YOUR TASK:
Quote, exactly, the line holding "[Menu] (734, 39)" and all lines after it to the end of the records below. Exclude pictures.

(Data extracted from a collection)
........

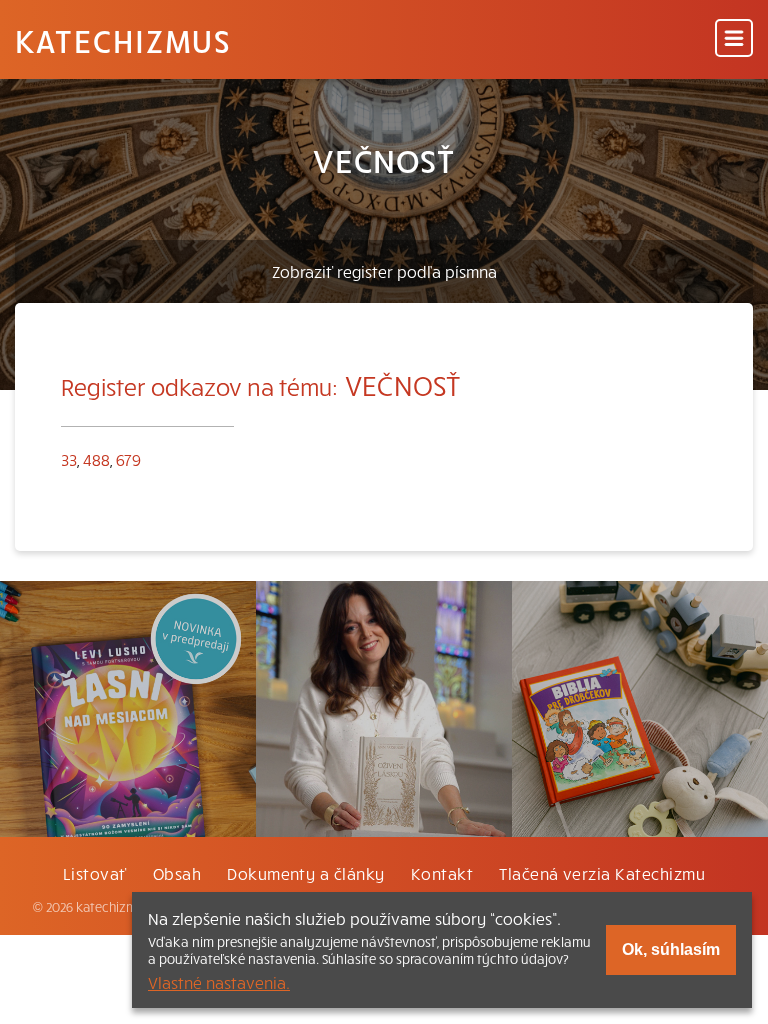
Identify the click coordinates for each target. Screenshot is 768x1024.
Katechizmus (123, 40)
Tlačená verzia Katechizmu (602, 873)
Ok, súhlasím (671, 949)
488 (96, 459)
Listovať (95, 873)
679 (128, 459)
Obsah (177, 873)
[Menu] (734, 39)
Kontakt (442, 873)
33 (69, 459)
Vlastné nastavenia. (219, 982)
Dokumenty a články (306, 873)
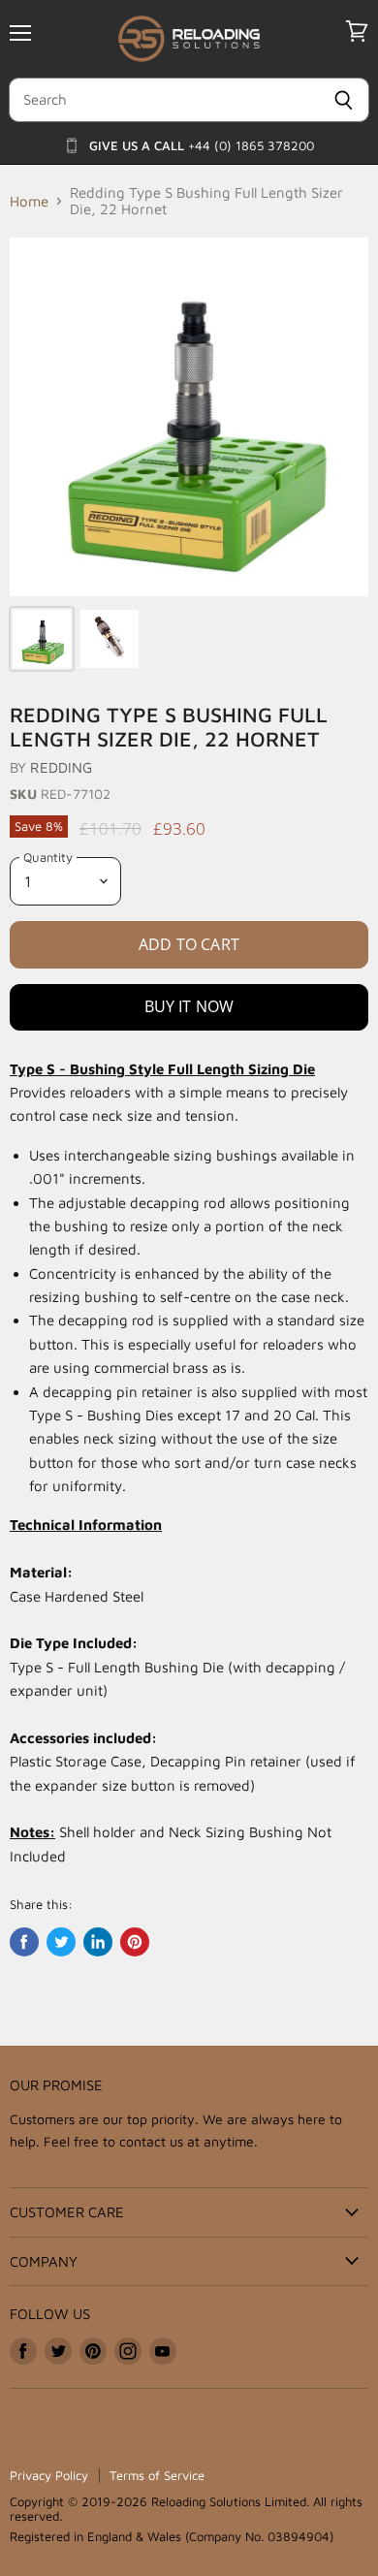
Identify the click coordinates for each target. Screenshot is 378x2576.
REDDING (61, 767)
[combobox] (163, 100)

........

EXERCISE RESULT:
[Menu] (734, 39)
Kontakt (442, 873)
33 (69, 459)
Vlastné nastavenia. (219, 982)
Dokumenty a články (306, 873)
Identify the click coordinates for each target. Screenshot is 378x2576.
REDDING (61, 767)
[combobox] (163, 100)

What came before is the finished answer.